Stored entries
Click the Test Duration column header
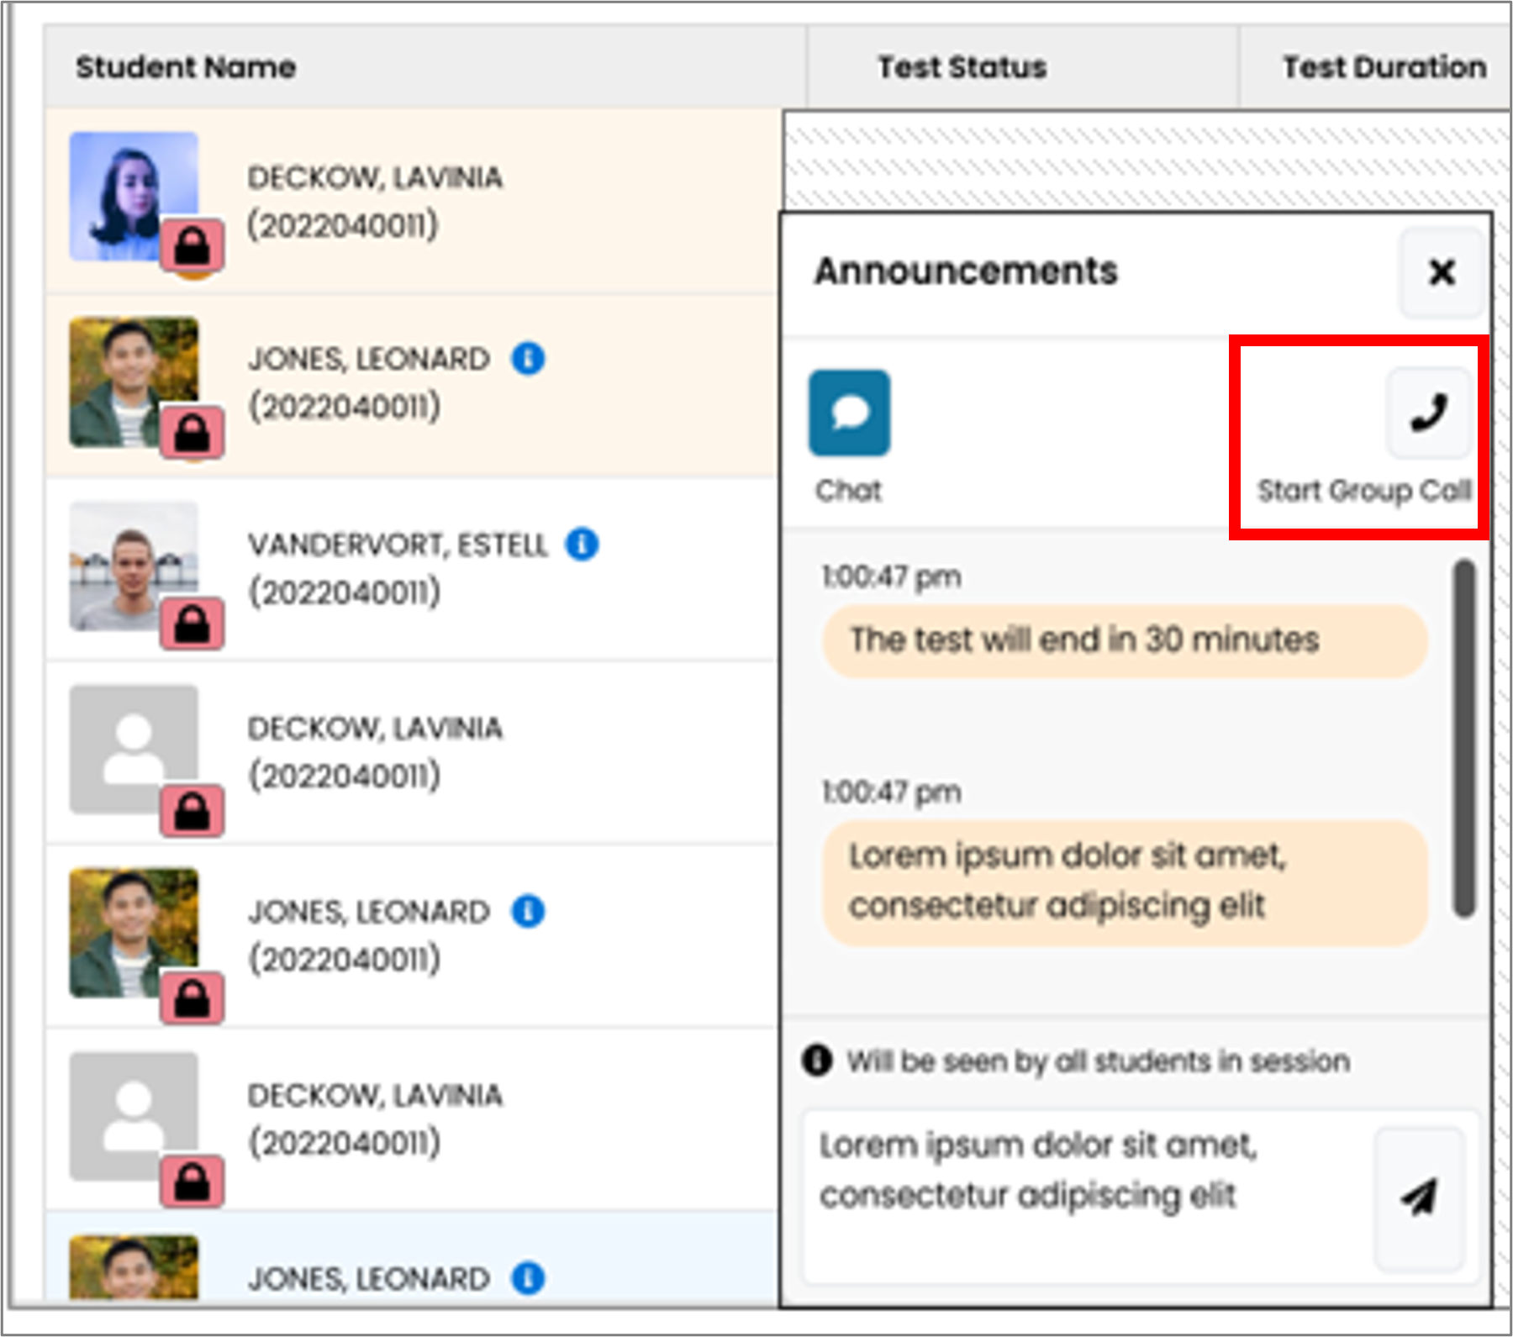1513x1337 pixels. (x=1384, y=66)
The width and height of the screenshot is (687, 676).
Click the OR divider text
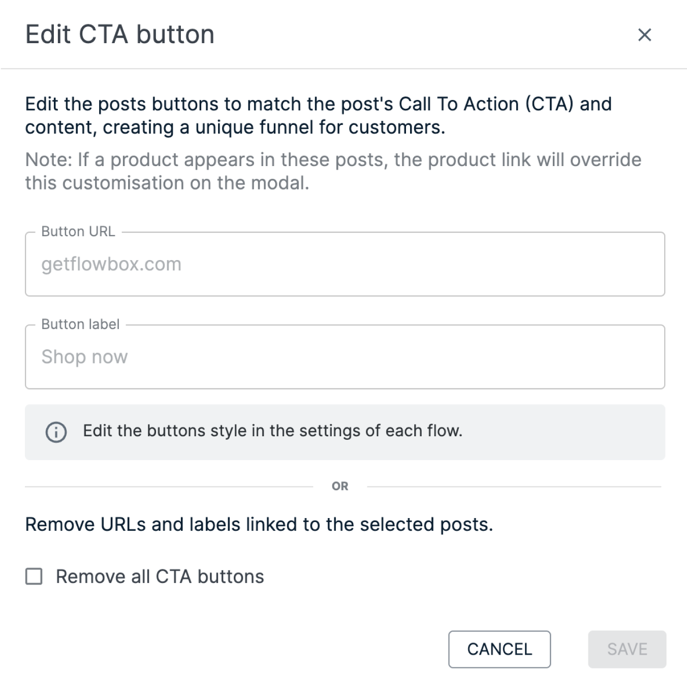[x=340, y=486]
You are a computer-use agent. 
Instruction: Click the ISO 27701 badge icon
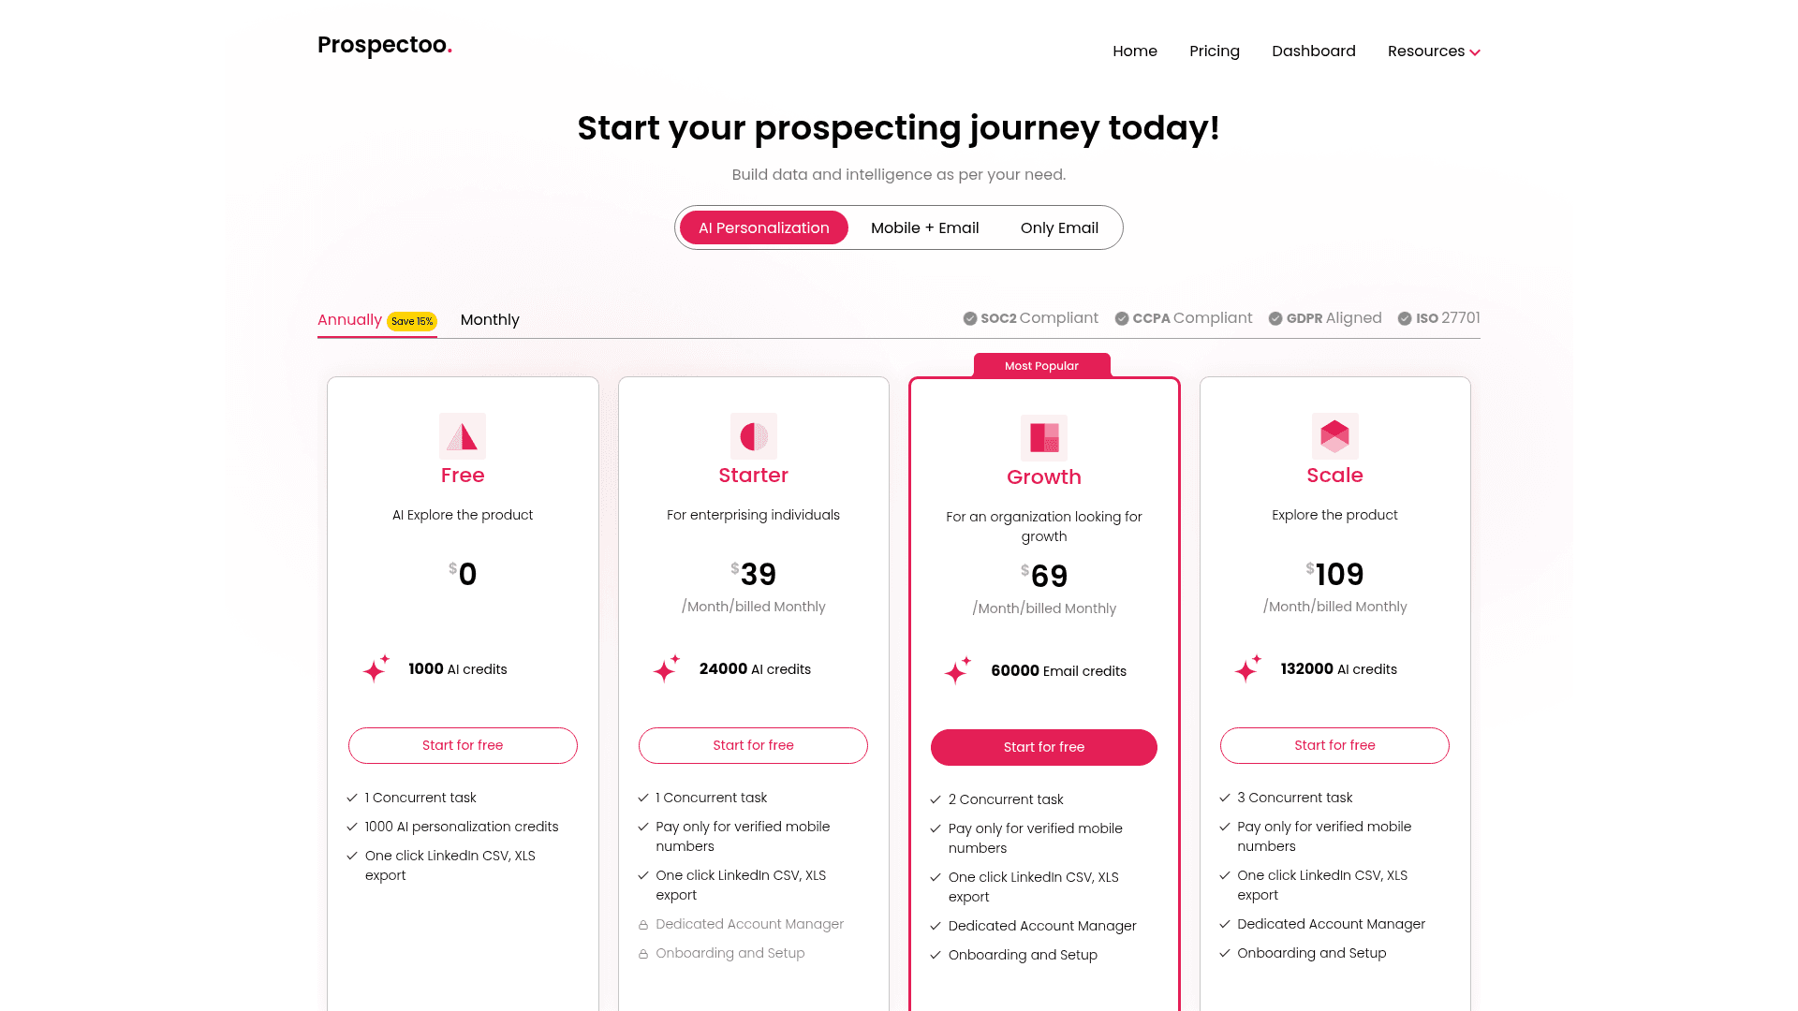tap(1406, 318)
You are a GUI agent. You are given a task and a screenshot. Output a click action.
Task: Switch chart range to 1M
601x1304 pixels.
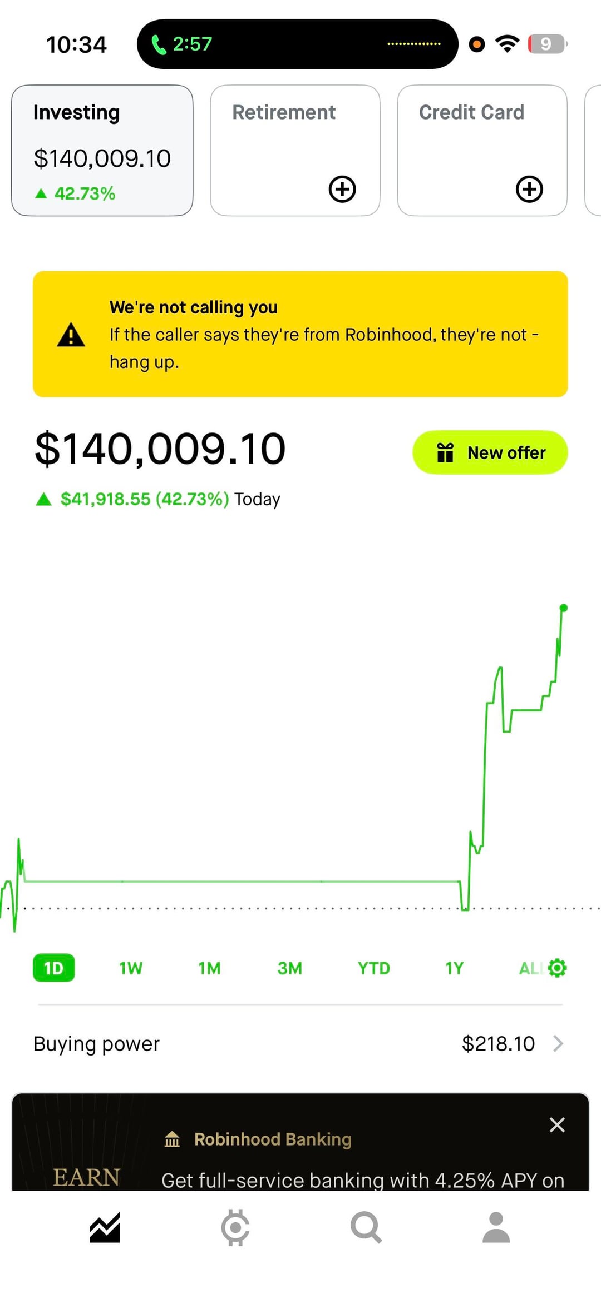coord(209,968)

### [What is needed]
Collect each line above holding the string "screenshot".

### [Written solution]
The width and height of the screenshot is (687, 676).
You are a GUI agent. You are given a task and a screenshot. Output a click action.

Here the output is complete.